DATA EXCERPTS below:

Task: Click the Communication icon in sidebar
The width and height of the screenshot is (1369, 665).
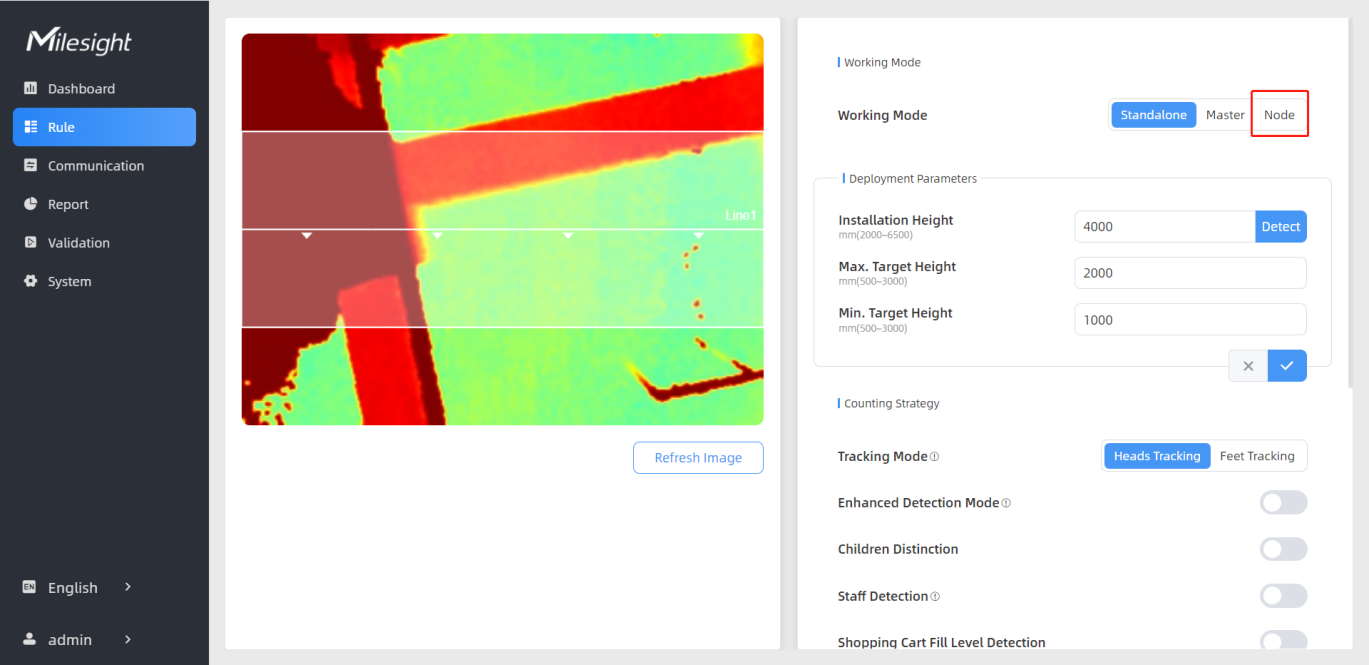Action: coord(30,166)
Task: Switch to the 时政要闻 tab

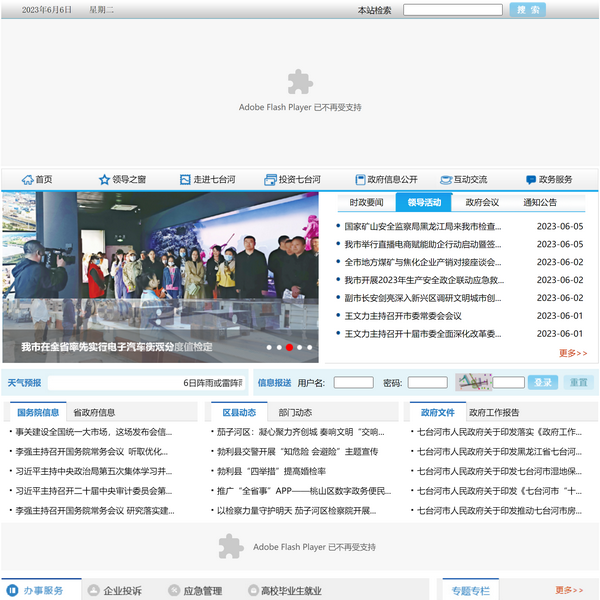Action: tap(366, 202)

End of DATA EXCERPTS.

● TASK PROMPT
Leaving the pictures out, set down all of the data again exactly.

● ANSWER BOX
Task: Click the Communication icon in sidebar
The width and height of the screenshot is (1369, 665).
Action: coord(30,166)
Task: Switch to the 时政要闻 tab

Action: tap(366, 202)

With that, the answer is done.